Ceux qui sont en charge de gérer l’emploi des fonds publics, ne sont pas tant les politiques qui votent des lois toujours plus ou moins justifiées, mais l’Administration dont la philosophie a été résumée par François Hollande incitant à profiter de distribution d’outils informatiques dans une école s’écriait : « ça ne coûte rien, c’est l’Etat qui paye ». Tout est dit. Le respect de l’argent public est perdu.


Les Français sont trop pacifiques pour remettre en cause leur consentement à l’impôt, encore que les Gilets Jaunes ont montré qu’ils pouvaient le faire bruyamment, mais ils réagissent en refusant de travailler plus. En un sens, l’impossibilité de faire voter les Budgets publics pour 2025, n’est que  la traduction de cette résistance passive.


Si aujourd’hui, les forces du désordre se coagulent à l’Assemblée, c’est qu’elles traduisent le raz-le-bol économique d’un pays qui ne veut plus du gouvernement des gaspilleurs et des profiteurs. Les Français ont compris que l’argent de l’Etat, c’est le leur, et qu’il est en de mauvaises mains.

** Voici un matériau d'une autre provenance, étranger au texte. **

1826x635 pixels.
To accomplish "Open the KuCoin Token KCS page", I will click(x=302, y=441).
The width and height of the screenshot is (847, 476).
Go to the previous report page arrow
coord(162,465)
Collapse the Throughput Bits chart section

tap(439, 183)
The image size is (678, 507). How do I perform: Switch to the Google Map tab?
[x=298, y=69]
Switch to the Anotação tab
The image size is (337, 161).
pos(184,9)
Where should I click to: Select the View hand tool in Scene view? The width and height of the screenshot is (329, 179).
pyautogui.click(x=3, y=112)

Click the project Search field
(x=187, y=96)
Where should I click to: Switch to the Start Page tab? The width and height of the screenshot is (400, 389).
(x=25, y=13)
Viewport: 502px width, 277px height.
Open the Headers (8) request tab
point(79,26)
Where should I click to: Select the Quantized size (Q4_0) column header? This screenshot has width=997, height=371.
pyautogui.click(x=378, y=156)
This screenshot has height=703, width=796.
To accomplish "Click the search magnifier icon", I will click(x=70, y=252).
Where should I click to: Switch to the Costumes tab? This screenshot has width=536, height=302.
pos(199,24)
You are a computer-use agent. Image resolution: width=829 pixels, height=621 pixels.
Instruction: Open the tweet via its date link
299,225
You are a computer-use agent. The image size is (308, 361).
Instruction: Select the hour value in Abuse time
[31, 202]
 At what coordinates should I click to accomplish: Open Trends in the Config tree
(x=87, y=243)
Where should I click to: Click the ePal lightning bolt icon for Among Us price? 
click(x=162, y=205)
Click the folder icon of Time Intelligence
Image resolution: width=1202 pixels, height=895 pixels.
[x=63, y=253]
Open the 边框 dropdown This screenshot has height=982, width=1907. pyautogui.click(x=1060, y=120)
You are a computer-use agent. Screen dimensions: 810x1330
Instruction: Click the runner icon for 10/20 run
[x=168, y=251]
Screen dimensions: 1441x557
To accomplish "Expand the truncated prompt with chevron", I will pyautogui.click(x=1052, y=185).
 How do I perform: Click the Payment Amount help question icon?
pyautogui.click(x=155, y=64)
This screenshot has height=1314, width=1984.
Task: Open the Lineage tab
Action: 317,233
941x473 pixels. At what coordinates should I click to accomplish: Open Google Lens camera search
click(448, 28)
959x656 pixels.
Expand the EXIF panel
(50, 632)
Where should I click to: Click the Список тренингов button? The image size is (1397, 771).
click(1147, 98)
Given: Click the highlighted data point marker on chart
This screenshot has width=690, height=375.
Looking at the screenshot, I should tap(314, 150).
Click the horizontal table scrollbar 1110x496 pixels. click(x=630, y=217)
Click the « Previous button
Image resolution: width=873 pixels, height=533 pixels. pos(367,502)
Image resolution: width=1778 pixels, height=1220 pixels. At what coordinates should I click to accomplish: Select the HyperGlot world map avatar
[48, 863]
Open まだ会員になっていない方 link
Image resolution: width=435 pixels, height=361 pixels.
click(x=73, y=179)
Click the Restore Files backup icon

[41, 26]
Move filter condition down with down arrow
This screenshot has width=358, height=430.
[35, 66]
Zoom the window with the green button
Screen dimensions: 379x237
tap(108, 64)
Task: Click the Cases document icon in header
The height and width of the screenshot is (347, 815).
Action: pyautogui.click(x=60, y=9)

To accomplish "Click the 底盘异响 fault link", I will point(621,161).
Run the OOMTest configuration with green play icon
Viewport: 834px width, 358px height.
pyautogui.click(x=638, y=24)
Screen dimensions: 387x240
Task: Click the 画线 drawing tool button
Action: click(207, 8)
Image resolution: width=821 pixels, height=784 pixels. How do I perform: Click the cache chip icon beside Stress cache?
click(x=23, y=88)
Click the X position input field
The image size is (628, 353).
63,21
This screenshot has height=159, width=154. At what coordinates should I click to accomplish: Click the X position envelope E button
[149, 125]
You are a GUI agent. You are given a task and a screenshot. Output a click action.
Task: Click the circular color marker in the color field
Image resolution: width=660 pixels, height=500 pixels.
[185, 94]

Dans l’affaire des retraites, ce qui est en cause est la part insupportable confisquée par l’Etat dans le produit national brut. Le reste à vivre laissé par lui à la population ne vaut pas la peine que l’on s’use plus ou se tue au travail.


Bien entendu, l’élite d’Etat tente de détourner l’attention sur les riches, qui seraient inutiles et que l’on pourrait mettre à contribution pour plus de « justice fiscale ». Mais, de cette rengaine, personne n’est dupe. Ce qui est défaillant, c’est la gestion des deniers publics.


Il n’est que temps d’acter le désamour du peuple français pour son élite d’Etat, politiques et haute fonction publique confondus.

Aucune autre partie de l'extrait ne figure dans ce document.